**Set problem**
Copy out the lines below, word for word, from the line containing "Click the Re-Generate button" through the line containing "[x=300, y=128]", both ends included, and nothing more.

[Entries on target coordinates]
_ _ _ _ _ _ _
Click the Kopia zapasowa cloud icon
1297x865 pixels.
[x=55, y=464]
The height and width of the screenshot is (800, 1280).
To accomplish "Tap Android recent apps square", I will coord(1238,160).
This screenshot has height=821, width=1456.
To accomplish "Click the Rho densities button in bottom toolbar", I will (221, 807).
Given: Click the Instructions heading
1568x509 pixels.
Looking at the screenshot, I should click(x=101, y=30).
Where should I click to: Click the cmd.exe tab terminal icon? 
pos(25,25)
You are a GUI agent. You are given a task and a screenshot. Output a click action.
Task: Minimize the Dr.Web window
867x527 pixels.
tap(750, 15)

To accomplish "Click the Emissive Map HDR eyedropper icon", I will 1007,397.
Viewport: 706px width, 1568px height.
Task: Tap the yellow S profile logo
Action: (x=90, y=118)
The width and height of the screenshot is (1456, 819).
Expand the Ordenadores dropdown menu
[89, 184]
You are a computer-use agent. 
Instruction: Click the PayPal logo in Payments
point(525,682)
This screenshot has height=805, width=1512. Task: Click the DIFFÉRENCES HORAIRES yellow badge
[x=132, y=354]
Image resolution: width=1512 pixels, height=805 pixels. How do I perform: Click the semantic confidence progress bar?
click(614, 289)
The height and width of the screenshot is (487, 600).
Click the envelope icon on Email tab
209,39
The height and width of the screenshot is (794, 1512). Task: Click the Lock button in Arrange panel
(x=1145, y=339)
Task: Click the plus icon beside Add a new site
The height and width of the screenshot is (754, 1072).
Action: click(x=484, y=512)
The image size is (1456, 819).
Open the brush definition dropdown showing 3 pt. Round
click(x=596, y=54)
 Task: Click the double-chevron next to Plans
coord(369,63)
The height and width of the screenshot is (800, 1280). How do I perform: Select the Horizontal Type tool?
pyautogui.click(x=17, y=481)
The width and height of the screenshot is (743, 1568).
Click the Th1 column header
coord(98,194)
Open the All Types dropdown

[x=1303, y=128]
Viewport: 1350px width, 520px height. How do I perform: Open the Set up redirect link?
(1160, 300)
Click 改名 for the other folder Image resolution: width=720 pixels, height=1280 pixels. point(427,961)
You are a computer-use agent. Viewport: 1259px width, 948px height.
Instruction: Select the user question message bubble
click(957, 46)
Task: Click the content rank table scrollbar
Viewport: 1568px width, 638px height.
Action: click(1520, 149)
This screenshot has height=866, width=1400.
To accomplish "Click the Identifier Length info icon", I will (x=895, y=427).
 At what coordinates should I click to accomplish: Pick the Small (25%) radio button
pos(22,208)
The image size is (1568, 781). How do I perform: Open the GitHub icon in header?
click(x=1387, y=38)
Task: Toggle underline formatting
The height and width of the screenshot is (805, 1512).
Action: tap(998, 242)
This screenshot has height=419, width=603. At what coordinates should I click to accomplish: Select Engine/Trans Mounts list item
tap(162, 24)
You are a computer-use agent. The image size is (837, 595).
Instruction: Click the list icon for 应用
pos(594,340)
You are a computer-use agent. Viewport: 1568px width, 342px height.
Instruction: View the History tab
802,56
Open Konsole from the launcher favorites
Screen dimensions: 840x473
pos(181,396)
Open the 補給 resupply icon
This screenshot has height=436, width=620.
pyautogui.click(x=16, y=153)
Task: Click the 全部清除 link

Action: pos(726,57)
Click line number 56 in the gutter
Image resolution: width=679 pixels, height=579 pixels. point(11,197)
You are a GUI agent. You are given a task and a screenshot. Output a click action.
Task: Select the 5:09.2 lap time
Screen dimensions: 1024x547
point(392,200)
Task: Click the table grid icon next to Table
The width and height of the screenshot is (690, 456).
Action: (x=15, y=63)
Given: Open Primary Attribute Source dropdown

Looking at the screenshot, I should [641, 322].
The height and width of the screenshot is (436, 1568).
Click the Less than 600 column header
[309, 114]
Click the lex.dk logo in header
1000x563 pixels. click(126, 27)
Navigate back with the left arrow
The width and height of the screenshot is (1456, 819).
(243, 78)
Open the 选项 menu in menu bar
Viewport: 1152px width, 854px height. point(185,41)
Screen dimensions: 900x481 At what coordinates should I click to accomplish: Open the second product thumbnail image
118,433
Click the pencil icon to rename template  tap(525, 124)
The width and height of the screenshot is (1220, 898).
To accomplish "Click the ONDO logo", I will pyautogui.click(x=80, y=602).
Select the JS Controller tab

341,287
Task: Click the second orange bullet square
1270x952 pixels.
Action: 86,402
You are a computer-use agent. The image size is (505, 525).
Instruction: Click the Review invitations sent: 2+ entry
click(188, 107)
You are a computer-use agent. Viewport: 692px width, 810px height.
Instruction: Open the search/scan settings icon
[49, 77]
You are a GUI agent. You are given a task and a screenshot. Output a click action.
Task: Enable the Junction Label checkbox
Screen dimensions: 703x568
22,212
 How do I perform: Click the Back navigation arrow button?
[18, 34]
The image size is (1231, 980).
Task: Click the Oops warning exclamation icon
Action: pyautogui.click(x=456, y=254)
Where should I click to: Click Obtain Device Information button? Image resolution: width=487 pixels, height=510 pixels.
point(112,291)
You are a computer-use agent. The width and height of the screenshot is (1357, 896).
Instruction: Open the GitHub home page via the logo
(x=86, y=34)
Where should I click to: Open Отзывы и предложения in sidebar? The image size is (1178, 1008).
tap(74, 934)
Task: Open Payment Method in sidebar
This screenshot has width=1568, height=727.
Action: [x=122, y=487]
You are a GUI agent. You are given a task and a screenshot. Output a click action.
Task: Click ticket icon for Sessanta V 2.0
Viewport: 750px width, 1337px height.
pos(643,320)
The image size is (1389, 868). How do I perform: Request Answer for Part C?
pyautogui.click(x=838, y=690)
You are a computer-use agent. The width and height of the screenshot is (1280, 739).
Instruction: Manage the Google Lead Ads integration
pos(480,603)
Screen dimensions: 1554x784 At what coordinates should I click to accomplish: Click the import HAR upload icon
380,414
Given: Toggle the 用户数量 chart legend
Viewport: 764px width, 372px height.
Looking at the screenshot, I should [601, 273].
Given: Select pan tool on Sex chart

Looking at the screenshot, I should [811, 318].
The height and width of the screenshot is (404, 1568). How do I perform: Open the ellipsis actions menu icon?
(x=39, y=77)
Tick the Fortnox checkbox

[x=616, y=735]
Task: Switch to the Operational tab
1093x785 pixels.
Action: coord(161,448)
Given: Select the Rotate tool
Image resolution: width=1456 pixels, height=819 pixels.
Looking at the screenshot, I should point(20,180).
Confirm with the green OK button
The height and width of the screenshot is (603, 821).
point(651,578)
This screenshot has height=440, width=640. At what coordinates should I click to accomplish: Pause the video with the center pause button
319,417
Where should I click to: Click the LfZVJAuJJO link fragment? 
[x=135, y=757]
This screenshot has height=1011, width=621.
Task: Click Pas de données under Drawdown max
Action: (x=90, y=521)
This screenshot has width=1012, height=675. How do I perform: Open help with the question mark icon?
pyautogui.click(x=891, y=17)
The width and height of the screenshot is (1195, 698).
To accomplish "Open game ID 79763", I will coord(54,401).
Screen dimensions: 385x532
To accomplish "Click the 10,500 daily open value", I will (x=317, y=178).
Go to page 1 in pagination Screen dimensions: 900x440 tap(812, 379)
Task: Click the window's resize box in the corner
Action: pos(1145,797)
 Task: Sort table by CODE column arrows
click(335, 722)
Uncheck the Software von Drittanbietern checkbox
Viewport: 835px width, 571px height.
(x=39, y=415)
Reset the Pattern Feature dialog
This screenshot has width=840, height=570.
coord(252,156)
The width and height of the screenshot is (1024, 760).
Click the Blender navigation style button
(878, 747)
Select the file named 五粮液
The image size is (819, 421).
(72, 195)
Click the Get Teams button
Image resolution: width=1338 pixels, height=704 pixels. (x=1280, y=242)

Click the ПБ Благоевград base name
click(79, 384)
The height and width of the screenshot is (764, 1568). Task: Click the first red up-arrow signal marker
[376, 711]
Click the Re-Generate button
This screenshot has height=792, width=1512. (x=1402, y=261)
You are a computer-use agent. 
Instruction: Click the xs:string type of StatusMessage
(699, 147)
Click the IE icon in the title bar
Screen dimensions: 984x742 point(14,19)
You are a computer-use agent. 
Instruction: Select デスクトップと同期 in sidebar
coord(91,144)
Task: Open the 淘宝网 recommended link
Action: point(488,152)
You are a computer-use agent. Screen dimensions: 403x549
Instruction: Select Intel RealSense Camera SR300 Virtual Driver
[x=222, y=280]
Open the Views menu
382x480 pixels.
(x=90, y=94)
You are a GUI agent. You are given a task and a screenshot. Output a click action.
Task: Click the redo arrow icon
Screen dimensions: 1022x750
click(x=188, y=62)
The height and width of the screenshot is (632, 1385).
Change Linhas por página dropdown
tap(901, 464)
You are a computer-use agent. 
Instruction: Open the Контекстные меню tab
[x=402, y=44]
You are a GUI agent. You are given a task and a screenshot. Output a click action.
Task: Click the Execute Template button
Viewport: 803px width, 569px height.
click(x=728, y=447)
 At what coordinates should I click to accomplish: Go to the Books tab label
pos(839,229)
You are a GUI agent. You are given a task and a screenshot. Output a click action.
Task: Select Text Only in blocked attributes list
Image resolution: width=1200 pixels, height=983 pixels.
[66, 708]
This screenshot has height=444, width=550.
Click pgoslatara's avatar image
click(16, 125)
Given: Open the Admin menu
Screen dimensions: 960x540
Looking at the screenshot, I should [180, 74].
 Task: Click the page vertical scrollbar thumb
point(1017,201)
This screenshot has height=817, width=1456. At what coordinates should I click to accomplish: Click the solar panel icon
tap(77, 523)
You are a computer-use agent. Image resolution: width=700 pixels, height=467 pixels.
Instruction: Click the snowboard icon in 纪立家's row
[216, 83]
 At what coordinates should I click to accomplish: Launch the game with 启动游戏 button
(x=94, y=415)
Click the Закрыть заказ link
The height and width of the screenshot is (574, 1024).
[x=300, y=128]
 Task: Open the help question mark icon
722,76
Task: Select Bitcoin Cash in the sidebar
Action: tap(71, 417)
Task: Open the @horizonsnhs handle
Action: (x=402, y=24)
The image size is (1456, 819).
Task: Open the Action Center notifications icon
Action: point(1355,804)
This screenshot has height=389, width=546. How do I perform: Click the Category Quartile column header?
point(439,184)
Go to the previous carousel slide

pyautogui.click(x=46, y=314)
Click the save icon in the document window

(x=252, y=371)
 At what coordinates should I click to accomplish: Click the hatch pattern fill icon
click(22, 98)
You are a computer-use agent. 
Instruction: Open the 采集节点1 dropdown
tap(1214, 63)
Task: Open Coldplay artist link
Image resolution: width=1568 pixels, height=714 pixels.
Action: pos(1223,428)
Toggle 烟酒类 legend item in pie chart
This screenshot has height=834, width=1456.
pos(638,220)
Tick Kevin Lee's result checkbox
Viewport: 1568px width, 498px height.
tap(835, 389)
_ _ _ _ _ _ _
**Final result**
Click the Re-Generate button
This screenshot has height=792, width=1512. (x=1402, y=261)
You are a computer-use agent. 
Instruction: Click the xs:string type of StatusMessage
(699, 147)
Click the IE icon in the title bar
Screen dimensions: 984x742 point(14,19)
You are a computer-use agent. 
Instruction: Select デスクトップと同期 in sidebar
coord(91,144)
Task: Open the 淘宝网 recommended link
Action: point(488,152)
You are a computer-use agent. Screen dimensions: 403x549
Instruction: Select Intel RealSense Camera SR300 Virtual Driver
[x=222, y=280]
Open the Views menu
382x480 pixels.
(x=90, y=94)
You are a GUI agent. You are given a task and a screenshot. Output a click action.
Task: Click the redo arrow icon
Screen dimensions: 1022x750
click(x=188, y=62)
The height and width of the screenshot is (632, 1385).
Change Linhas por página dropdown
tap(901, 464)
You are a computer-use agent. 
Instruction: Open the Контекстные меню tab
[x=402, y=44]
You are a GUI agent. You are given a task and a screenshot. Output a click action.
Task: Click the Execute Template button
Viewport: 803px width, 569px height.
click(x=728, y=447)
 At what coordinates should I click to accomplish: Go to the Books tab label
pos(839,229)
You are a GUI agent. You are given a task and a screenshot. Output a click action.
Task: Select Text Only in blocked attributes list
Image resolution: width=1200 pixels, height=983 pixels.
[66, 708]
This screenshot has height=444, width=550.
Click pgoslatara's avatar image
click(16, 125)
Given: Open the Admin menu
Screen dimensions: 960x540
Looking at the screenshot, I should [180, 74].
 Task: Click the page vertical scrollbar thumb
point(1017,201)
This screenshot has height=817, width=1456. At what coordinates should I click to accomplish: Click the solar panel icon
tap(77, 523)
You are a computer-use agent. Image resolution: width=700 pixels, height=467 pixels.
Instruction: Click the snowboard icon in 纪立家's row
[216, 83]
 At what coordinates should I click to accomplish: Launch the game with 启动游戏 button
(x=94, y=415)
Click the Закрыть заказ link
The height and width of the screenshot is (574, 1024).
[x=300, y=128]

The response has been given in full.